In 1987, U.S. Education Secretary Bill Bennett famously traveled to Chicago, where he ruffled feathers by telling a closed-room group that the Windy City's school system was "the worst in the nation."
Local parents and educators bristled at the charge, which resulted in an awkward New York Times story. But decades of data would subsequently prove that Mr. Bennett was basically correct: Chicago's schools were a total mess.
The city's own accountability report card would later demonstrate that huge majorities of students in the city's worst schools—75 percent in elementary and 95 percent in high school—failed to meet the state standards.
Things hardly improved during the pandemic, even though the Chicago Public School (CPS) system was spending roughly $28,000 per student (partly thanks to federal bailout cash).
"Just 30% of Black students meet or exceed reading standards in the third grade, and the number falls to 14% for 11th graders, according to data from the Illinois State Board of Education," The Chicago Tribune pointed out last year.

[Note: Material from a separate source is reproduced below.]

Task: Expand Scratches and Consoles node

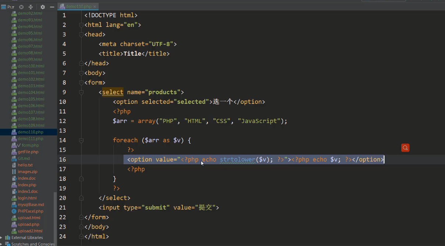Action: (2, 244)
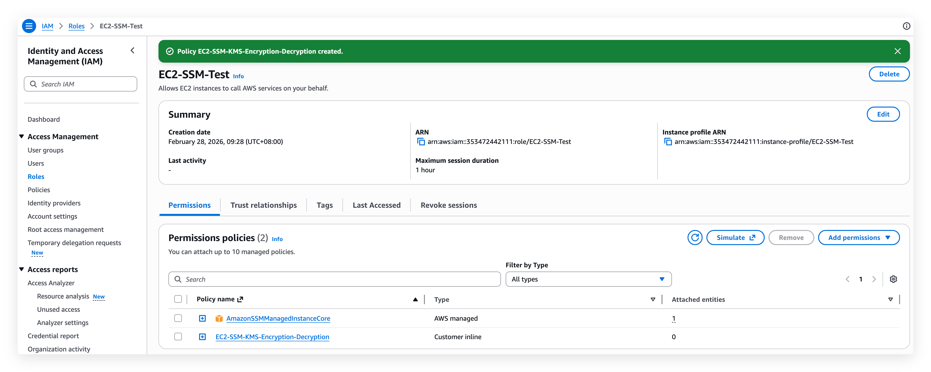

Chicago schools clearly aren't getting the job done, but political leaders in the city have discovered a solution to the problem: stop grading schools.
"I personally don't give a lot of attention to grades," Mayor Brandon Johnson said during a recent interview. "How do you grade a system, when the system has not fulfilled its basic obligation of providing an equitable system that speaks to the needs [of students]."